The impact of policies designed to incentivize use of generic medicines has been studied in various countries [2225]. First, doctors in Chile tend to prescribe pharmaceuticals of a specific brand, which cannot be legally substituted at the point of sale [26] and this, in principle, will impede the effect of BE policies. However, although not legally mandated, substitution of the specific brand (although not necessarily by a BE counterpart) prescribed by the doctor at the point of sale appears to be a common occurrence [26]. Although this may help consumers to gain access to less expensive pharmaceuticals, this is not always the case as pharmacy personnel are also subject to economic incentives by manufacturers for dispensing a higher number of units of particular brands [26]. Nonetheless, the fact that BE requirements now exist in Chile can significantly strengthen the policy position that physicians should prescribe pharmaceuticals by their INN, not their brand name [27]. This broadens consumer choice since users can replace prescribed pharmaceuticals with bioequivalent products without the need to acquire a new prescription from their doctor.

Important barriers to generic substitution of medicines also include information asymmetries related to the patient’s knowledge about the substitution policy itself and/or the existence of APIs that are BE in the Chilean market. Consumers may not know for which innovators have BE counterpart products available. Patients have to ask at the pharmacy if their medicine has a BE version rather than presented by default with the BE version instead of the innovator.

The study has several important limitations. Our analysis was limited to the time period 2009 to 2016. We are depending upon the accuracy of information from the Chilean regulatory authorities which may be subject to some errors.
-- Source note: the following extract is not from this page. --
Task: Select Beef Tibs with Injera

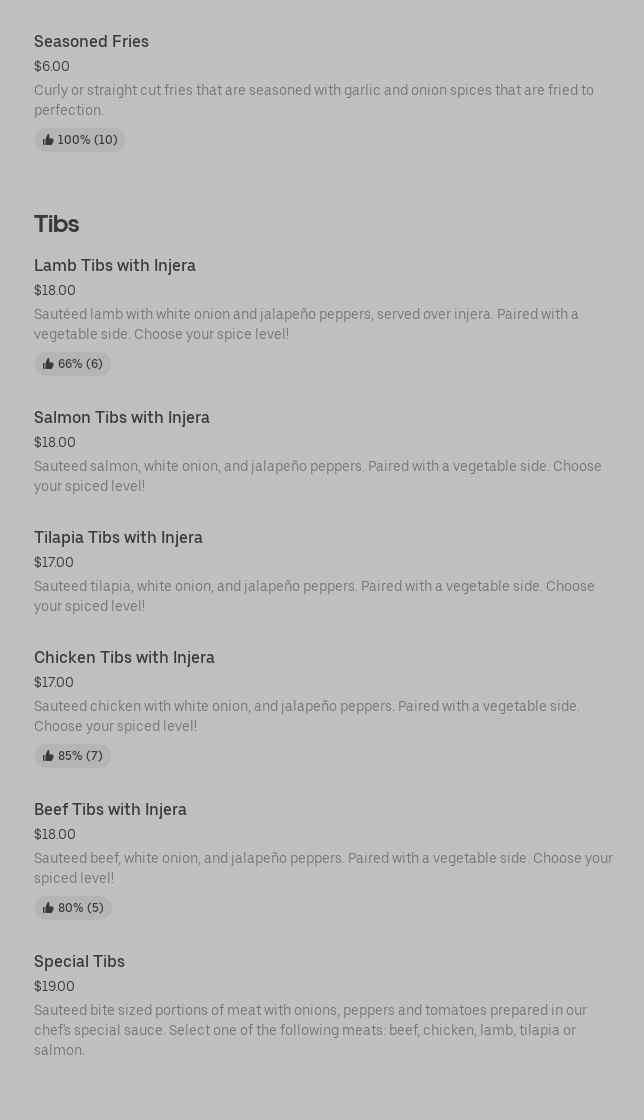Action: pos(110,809)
The study focuses on market registration data and not the actual sales and/or prices of the products. Even though sales data are important and should be studied in the future, analyzing the market registration of BE products is a first and necessary step to fully understand the impact of the BE policy on the Chile market. There are also a very limited number of ‘biowaived’ products so in our view statistical comparisons with non-biowaived products are not warranted.

Conclusions

Implementation of Chile’s BE policy increased number of BE products although there is still some distance to go to attain BE for all products and remove non-BE products from the market. Also for some of the API none or very few BE products are marketed which limits the success of a substitution policy. From an administrative viewpoint, continued monitoring and transparency in the BE registration process would be important. It is encouraging that important therapeutic groups contain products that are now BE.